▶ Work item: Would you copy out exactly the lines of the listing below, beginning with the one that contains "Task: Click the Singapore" and ending with the last?

►

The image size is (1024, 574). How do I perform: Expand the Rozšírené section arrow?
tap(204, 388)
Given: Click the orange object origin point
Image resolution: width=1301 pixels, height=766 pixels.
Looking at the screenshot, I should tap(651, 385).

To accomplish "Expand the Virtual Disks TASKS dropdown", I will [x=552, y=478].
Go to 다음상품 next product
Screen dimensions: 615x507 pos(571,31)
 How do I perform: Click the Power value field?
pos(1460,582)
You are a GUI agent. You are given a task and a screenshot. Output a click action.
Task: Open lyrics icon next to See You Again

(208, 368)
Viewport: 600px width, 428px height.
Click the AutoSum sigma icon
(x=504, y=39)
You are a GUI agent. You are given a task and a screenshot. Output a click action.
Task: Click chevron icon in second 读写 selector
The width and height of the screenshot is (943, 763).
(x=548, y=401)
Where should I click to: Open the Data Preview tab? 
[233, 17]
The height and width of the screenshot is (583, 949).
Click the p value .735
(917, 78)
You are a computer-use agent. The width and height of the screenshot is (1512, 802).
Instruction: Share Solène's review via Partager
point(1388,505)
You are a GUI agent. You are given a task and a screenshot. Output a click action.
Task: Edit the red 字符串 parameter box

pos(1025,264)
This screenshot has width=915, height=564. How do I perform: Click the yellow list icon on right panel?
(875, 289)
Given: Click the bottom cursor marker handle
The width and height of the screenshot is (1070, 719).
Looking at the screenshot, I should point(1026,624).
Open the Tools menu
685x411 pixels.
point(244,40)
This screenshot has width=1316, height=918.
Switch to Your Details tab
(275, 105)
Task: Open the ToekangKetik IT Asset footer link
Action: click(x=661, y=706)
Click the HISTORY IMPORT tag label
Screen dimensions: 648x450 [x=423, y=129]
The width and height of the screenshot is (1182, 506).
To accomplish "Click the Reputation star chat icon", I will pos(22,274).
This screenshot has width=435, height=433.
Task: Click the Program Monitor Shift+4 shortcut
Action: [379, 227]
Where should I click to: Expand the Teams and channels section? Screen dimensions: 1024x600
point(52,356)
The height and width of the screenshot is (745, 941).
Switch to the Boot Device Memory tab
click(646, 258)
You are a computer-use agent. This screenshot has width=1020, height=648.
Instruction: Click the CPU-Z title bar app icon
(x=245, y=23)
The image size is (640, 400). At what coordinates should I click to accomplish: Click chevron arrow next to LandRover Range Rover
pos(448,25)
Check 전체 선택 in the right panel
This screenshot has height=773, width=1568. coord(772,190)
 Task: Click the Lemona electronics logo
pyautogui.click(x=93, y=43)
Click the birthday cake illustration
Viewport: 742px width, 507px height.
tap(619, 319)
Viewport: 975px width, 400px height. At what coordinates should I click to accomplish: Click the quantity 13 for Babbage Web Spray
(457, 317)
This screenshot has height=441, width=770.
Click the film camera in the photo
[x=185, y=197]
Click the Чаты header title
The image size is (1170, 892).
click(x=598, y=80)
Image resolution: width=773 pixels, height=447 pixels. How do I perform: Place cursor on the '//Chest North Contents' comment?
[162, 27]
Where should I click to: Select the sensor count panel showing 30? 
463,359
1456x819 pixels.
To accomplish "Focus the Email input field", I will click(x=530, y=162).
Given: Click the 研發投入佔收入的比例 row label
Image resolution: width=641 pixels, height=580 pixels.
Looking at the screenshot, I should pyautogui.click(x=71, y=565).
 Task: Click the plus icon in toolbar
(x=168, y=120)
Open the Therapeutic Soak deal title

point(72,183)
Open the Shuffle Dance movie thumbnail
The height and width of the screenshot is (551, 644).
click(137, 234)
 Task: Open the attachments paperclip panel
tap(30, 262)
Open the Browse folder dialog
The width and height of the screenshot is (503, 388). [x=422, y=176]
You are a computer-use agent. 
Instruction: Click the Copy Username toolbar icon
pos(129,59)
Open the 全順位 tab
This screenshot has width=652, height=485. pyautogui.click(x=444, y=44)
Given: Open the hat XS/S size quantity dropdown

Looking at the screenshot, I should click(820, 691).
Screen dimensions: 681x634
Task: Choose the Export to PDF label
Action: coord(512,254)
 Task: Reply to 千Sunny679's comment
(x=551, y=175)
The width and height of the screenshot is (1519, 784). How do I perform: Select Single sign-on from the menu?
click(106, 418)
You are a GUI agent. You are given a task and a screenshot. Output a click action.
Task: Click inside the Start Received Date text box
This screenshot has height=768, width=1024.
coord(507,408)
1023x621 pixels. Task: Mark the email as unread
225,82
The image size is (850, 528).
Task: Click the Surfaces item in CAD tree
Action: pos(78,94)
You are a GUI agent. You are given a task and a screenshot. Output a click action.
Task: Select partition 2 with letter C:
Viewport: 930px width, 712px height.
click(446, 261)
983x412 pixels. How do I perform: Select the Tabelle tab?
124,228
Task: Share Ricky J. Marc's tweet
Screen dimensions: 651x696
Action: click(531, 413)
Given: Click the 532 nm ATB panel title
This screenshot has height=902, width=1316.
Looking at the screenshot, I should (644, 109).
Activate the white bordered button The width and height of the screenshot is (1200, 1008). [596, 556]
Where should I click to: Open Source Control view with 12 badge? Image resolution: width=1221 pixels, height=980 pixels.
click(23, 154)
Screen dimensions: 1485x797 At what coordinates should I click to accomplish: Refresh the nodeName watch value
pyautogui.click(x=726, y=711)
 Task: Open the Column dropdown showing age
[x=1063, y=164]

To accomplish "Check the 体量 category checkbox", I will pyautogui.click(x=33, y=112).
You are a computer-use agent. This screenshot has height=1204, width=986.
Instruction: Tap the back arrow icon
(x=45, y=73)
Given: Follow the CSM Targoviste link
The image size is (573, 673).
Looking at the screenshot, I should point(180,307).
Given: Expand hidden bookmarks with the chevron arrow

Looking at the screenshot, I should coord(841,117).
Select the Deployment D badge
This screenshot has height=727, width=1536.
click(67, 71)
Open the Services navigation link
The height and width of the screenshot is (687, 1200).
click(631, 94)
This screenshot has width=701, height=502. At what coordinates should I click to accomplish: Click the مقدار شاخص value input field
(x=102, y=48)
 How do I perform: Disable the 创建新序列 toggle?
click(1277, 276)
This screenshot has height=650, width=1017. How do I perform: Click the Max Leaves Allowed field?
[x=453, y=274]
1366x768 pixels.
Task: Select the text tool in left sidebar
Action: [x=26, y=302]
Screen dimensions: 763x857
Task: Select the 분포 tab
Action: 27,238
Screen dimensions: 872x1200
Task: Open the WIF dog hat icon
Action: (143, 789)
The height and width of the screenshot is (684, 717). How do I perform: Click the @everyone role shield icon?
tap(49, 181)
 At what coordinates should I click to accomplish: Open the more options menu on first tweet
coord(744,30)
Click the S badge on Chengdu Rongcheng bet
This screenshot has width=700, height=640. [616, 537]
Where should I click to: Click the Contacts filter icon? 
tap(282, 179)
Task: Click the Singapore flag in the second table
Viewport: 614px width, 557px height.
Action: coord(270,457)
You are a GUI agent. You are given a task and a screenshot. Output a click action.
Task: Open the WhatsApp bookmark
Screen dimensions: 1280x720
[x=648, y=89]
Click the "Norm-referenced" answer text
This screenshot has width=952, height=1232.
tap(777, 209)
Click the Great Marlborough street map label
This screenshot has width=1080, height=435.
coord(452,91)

◄

▶ Response to the exercise:
Task: Click the Singapore flag in the second table
Viewport: 614px width, 557px height.
Action: coord(270,457)
You are a GUI agent. You are given a task and a screenshot. Output a click action.
Task: Open the WhatsApp bookmark
Screen dimensions: 1280x720
[x=648, y=89]
Click the "Norm-referenced" answer text
This screenshot has width=952, height=1232.
tap(777, 209)
Click the Great Marlborough street map label
This screenshot has width=1080, height=435.
coord(452,91)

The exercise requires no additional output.